Don’t Use Oculus Rift Drunk, Says Designer Who’s Missing the Point of Oculus Rift Entirely
It’s come to our attention that, in an interview with Joystiq, developer Palmer Luckey tried to dissuade customers from using the Oculus Rift gaming helmet while drunk. This means I have another question for Luckey: If I can’t use this thing once I’ve got a couple of cold ones in me, then why, exactly, would I purchase one?
Here’s Luckey, explaining that the problem is basically that wearing the Oculus Rift is kind of like being drunk already, and the effect stacks.
“What happens is, when you get severely intoxicated, you end up throwing up. One of the reasons for that is that your body knows something is wrong; your reaction time is slow, things seem to blur. And if it gets bad enough, it says ‘Wow, I’m screwed up, I need to get whatever it is out of my stomach that’s causing this.’ The Rift doesn’t do that much, but when you stack it on top of someone already being intoxicated, they tend to not enjoy it nearly as much.”
While we appreciate Luckey’s candor, the fact that it makes you feel drunk without drinking anything might not be your best play. I’m no marketing whiz, but I think there has to be a stronger sales pitch here than ‘Our product usually won’t make you feel like throwing up.’
Especially if the upshot is that I can’t drink beer while I play video games. Drinking beer is about all that happens while I’m playing video games. It’s pretty much the reason why I play video games, because they are a great thing to do while drinking beer.
Now, let’s not mistake me for a lush here. I happen to be a person who enjoys a good tipple as much as the next person and far more than many, but I make a point of being responsible about the matter.
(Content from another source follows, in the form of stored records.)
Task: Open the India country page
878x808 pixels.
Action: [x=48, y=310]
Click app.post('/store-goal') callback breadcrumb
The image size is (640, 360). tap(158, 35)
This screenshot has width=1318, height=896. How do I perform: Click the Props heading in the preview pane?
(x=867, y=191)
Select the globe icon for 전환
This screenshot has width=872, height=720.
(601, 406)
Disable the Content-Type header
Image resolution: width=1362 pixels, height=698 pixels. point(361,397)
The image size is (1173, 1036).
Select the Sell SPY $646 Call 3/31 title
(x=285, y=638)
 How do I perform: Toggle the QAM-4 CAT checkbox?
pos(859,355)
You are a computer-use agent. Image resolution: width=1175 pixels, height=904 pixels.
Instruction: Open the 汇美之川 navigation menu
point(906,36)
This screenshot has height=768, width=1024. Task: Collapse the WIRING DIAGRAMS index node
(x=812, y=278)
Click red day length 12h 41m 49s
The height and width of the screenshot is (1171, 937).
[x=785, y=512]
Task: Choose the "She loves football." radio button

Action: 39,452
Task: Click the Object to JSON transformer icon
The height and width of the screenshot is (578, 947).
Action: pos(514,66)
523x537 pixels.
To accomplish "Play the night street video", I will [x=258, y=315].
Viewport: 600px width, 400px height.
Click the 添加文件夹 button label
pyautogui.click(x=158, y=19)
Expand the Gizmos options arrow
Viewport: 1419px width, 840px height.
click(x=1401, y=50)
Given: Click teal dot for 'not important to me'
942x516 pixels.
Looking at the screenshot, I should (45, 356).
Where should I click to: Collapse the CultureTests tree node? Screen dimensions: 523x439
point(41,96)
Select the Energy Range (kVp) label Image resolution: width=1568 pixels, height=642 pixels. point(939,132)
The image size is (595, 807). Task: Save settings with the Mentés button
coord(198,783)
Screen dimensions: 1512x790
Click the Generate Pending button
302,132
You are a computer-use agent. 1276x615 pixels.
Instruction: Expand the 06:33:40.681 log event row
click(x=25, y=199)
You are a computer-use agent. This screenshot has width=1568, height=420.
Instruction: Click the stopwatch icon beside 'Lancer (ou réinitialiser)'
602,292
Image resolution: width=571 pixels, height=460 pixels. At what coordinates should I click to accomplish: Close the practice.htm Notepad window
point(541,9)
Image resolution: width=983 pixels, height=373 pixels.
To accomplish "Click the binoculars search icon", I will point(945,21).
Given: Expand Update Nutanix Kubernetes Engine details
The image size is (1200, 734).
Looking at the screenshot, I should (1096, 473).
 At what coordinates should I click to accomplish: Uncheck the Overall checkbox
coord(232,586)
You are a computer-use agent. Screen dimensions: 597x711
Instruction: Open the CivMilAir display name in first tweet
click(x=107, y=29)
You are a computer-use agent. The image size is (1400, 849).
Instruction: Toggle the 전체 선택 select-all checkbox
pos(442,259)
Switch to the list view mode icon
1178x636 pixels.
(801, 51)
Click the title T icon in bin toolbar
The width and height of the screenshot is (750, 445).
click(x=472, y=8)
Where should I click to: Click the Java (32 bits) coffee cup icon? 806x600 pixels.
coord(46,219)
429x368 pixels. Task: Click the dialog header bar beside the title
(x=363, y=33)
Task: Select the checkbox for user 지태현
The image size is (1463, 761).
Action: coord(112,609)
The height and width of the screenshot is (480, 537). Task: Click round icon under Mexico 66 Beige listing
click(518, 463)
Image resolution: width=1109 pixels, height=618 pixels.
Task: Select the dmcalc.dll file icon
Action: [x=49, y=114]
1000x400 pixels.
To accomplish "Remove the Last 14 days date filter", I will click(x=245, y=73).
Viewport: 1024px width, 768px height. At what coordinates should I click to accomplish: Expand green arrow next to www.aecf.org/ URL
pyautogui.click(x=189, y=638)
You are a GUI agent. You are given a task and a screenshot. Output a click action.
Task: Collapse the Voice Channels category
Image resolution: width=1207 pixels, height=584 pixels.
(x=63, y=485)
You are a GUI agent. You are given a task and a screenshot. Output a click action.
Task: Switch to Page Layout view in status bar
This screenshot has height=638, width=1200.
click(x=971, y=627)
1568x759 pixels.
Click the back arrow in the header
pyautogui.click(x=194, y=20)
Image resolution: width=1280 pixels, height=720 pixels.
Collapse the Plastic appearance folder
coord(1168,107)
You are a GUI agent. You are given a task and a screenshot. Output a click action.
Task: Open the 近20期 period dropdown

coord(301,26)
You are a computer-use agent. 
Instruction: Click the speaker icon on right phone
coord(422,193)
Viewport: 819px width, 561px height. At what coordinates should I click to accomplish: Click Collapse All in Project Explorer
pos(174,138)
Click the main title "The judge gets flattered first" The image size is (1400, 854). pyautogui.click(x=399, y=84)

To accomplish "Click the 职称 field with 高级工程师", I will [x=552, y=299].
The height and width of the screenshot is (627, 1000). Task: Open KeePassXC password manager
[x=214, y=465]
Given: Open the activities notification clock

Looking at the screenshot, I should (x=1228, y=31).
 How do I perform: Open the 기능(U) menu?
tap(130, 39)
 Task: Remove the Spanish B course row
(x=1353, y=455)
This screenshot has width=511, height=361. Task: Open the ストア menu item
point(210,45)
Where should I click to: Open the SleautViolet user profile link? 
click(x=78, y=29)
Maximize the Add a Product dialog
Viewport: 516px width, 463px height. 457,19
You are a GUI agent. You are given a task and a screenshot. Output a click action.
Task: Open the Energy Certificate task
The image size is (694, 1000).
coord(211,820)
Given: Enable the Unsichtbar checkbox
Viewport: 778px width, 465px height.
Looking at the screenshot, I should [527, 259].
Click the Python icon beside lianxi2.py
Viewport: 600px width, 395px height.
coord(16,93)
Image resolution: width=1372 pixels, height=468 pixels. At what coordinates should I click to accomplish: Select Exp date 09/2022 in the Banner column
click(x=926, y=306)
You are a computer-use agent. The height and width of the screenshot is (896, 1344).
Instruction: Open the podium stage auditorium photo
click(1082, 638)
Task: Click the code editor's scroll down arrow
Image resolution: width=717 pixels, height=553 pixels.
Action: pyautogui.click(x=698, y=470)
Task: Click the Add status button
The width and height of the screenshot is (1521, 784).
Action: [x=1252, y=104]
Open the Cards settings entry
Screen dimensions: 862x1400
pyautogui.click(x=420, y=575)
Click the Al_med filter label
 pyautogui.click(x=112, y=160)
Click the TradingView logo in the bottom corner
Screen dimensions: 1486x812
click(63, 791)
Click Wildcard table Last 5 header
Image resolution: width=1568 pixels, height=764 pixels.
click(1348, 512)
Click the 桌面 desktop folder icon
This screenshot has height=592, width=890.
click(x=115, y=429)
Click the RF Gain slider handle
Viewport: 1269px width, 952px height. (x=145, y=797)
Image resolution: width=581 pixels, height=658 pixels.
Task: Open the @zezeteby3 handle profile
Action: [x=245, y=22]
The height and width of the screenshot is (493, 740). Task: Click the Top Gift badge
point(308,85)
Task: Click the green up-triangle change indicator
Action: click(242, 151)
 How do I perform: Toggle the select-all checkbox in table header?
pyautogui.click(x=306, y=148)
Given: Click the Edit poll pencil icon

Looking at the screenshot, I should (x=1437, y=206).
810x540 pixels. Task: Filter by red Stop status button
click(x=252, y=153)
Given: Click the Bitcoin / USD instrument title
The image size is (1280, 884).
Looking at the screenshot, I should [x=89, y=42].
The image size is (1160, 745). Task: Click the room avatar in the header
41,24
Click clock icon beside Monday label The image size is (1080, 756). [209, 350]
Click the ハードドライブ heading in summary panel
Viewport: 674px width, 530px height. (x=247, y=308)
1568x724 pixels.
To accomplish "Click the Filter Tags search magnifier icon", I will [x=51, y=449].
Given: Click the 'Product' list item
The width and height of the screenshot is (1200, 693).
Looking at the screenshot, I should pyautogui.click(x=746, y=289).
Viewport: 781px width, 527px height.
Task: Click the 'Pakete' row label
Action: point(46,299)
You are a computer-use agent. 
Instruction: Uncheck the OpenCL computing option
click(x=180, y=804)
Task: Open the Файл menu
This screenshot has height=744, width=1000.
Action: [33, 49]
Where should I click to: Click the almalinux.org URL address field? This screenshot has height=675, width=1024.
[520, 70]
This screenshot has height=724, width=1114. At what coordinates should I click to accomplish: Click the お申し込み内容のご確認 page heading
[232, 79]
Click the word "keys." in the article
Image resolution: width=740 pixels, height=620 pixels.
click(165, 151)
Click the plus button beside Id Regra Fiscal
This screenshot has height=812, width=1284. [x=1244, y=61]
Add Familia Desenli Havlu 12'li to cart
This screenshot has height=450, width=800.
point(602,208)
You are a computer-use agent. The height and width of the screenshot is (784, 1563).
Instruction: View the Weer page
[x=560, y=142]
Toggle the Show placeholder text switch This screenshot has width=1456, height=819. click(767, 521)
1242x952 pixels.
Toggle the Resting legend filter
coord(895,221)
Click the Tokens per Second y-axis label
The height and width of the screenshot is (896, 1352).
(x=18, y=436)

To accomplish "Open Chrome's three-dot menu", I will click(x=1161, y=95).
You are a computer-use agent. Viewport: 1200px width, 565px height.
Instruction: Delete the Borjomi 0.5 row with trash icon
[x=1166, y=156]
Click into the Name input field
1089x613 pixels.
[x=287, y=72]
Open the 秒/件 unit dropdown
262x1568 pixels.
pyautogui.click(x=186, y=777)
I’m a water-drinking, cab-calling, multivitamin-before-bedtime-taking grownup kind of an alcoholic. If, however, I am in the comfort of my home — or that of a like-minded friend — and video games are on the agenda, guess what else is? That’s right: Beers. Plural. And I’m not alone in this. Beers and gaming go together like…like beers and gaming. It’s a thing that is its own metaphor. That means that by definition, any game, controller, or peripheral that makes it harder for me to drink beer has what I’m prepared to call a grave design flaw.
Let’s be real for a second, though — the main reason I’m most pissed about this is that it’s totally torpedoing my Oculus Rift Foam Dome peripheral business before it even gets off the ground. Not cool, guys.